#### Data lines

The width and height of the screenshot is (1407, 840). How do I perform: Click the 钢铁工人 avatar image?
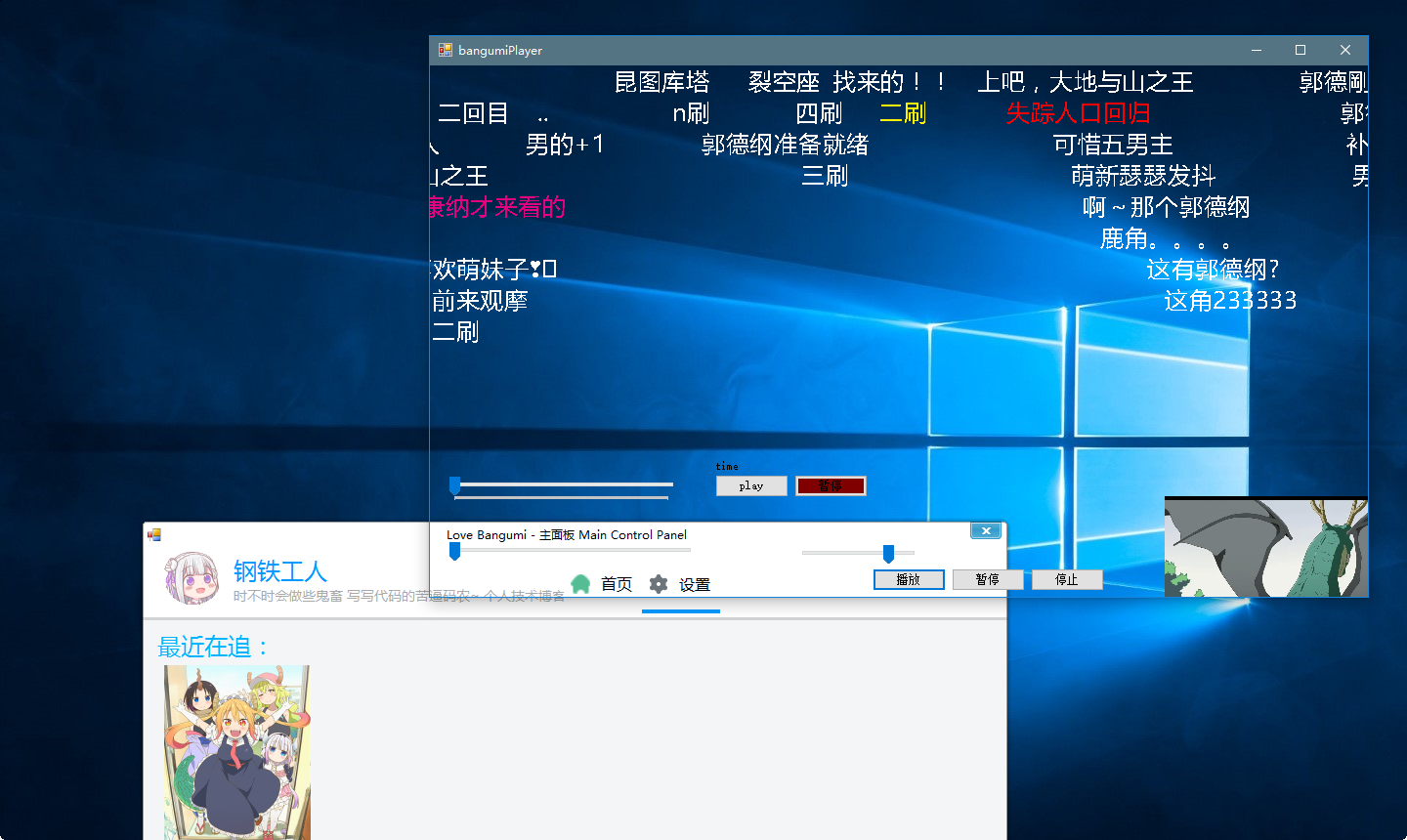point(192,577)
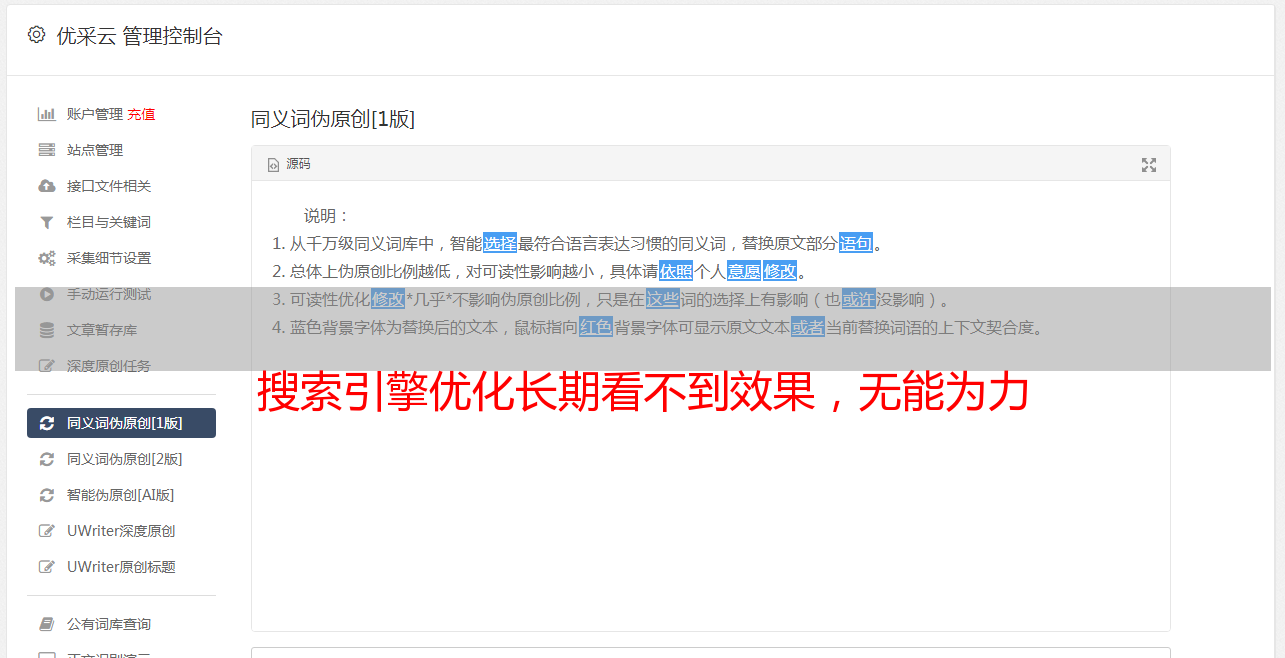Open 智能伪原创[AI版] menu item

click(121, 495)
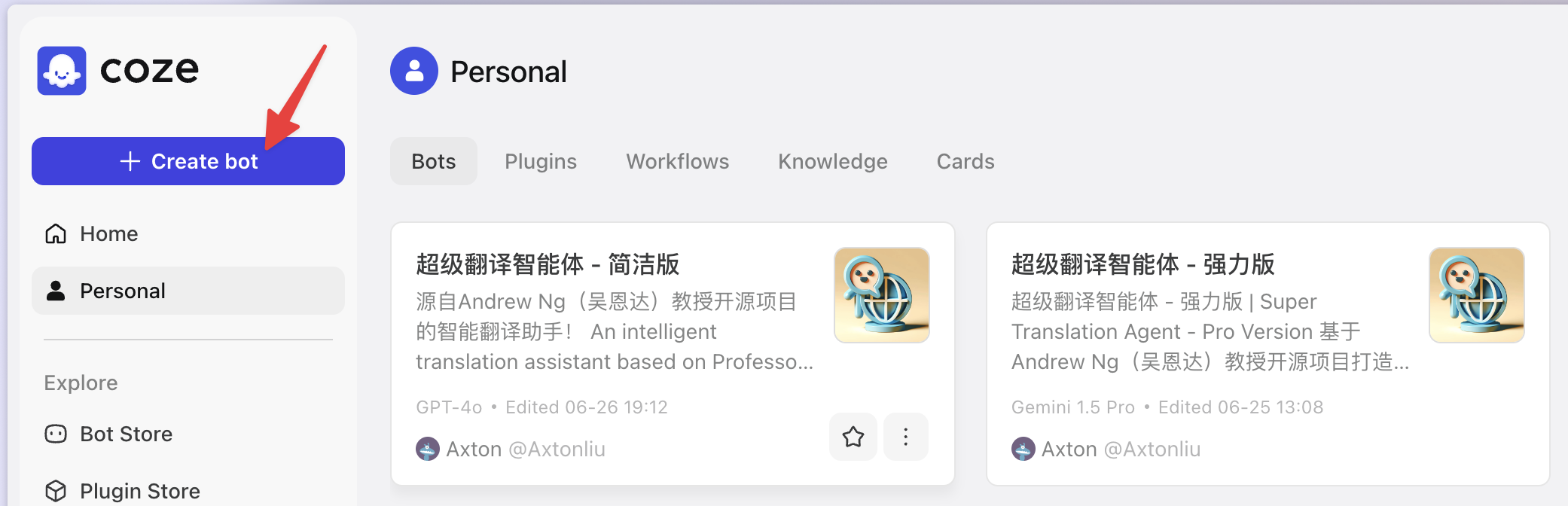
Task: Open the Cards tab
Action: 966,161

########

**Your instructions:**
Reproduce every item above word for word, leaving out the pictures.

**Task output:**
The width and height of the screenshot is (1407, 840). How do I perform: Click the 钢铁工人 avatar image?
point(192,577)
Open 智能伪原创[AI版] menu item

click(121, 495)
Task: Open the Cards tab
Action: 966,161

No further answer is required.